PDUFA VII negotiations wind up; CMC, IT modernization issues resolved
Negotiations between industry and the US Food and Drug Administration (FDA) for the sixth reauthorization of the prescription drug user fee program (PDUFA VII) have concluded after another round of subgroup meetings.The most recent subgroup meetings focused on edits and updates to draft commitment language. In the 3 February FDA and industry manufacturing meeting, for example, the minutes reveal that “Both parties reviewed each draft commitment line by line and discussed any concerns in real time.” Updates coming from this meeting resulted in adding more context about four-part harmony principles to product quality information requests.
The manufacturing subgroup also reviewed commitment language addressing enhancing inspection communication as it relates to applications, and went over eligibility for the chemistry, manufacturing and controls readiness pilot. Industry and FDA also spent time discussing what pilot application information would be publicly disclosed.
This subgroup meeting ended with an agreement to finalize any further commitment language edits by email.
The digital health technology/data and information technology modernization subgroup also came to agreement on issues that it had been dealing with, finalizing its draft commitment language as well.
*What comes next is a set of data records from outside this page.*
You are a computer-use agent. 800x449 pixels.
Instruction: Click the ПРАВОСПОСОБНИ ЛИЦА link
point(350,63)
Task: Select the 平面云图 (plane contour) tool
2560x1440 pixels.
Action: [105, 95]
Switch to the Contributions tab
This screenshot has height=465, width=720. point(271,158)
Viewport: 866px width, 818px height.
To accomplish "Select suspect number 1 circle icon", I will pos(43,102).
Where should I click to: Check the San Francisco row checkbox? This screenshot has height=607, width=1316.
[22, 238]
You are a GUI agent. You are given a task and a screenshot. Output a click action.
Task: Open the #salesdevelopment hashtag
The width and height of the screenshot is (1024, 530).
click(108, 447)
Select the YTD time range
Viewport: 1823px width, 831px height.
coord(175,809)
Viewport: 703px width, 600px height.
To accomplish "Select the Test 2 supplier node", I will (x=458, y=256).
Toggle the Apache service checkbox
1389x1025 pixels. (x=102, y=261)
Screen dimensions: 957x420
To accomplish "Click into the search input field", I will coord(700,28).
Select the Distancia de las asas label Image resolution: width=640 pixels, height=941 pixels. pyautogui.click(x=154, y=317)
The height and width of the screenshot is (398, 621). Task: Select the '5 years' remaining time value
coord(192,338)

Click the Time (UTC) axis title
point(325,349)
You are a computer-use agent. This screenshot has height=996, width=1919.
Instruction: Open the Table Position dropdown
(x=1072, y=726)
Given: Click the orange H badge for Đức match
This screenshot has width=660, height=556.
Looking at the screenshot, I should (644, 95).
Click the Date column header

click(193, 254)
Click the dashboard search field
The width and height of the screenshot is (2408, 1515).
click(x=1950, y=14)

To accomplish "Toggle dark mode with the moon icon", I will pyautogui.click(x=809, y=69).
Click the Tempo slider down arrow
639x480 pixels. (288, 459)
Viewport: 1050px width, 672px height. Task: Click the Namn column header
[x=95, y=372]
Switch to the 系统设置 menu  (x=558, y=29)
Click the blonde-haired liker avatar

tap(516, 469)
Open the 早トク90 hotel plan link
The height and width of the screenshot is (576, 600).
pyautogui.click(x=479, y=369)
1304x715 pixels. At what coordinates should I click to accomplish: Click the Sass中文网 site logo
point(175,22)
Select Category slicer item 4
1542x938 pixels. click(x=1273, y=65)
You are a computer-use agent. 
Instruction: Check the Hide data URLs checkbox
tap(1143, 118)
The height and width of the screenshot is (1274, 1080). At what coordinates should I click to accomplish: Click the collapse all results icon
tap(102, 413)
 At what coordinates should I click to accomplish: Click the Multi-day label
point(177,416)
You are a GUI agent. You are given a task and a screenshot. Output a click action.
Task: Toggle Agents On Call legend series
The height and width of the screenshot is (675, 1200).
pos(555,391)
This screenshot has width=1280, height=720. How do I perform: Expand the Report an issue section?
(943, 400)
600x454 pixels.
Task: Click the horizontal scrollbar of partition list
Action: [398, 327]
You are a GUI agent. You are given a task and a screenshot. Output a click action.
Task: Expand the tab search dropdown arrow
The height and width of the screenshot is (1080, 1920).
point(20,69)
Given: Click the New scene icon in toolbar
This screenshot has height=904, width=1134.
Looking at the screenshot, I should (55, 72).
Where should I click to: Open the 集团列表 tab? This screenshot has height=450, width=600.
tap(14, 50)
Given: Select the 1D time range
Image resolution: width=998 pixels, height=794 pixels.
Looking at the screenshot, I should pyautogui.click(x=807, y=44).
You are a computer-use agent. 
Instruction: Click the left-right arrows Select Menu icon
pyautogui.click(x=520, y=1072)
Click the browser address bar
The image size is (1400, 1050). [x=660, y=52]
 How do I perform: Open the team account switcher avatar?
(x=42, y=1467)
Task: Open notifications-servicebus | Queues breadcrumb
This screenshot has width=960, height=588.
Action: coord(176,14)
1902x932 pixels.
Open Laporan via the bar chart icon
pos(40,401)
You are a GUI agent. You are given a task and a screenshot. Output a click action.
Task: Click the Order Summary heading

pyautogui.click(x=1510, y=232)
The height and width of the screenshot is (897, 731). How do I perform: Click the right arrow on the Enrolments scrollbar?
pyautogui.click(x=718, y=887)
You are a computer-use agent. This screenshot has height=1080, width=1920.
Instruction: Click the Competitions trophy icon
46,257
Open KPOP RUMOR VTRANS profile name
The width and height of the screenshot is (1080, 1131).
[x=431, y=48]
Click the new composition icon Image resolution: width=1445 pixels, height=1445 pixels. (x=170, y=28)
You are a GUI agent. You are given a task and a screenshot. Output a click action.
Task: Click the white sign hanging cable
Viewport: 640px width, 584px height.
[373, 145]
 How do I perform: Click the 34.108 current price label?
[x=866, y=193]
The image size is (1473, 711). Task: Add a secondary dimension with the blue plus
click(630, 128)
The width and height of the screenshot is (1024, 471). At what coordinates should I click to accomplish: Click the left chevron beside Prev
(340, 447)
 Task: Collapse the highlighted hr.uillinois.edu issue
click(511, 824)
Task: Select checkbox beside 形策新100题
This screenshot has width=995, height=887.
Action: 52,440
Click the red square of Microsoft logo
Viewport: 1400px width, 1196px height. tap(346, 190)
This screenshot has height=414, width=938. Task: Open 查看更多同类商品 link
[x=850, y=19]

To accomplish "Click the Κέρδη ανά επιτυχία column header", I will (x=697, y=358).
On 1 February, attendees of the virtual subgroup meeting agreed that industry would provide input at an annual joint meeting and FDA would report its modernization milestones as strategy evolves.
Both parties agreed that key stakeholders should participate in the process of moving forward with modernization, with industry advocating for “technology convergence across FDA centers.”
On 26 January, the last meeting for which minutes are available for the Center for Biologics Evaluation and Research (CBER) breakout subgroup, the minutes note that progress was made on commitment language for proposals related to cell and gene therapy, with “additional refining of the commitment language” to occur “as needed.”
Progress also continues in negotiations for reauthorization of the Generic Drug User Fee Amendments (GDUFA III). A 25 February meeting addressed inspection proposal details, after tackling enhancements to the Inactive Ingredient Database, among other issues, the previous week. Parties in the GDUFA III negotiations continue to grapple with how to handle business days when calendar date-based goal dates are set.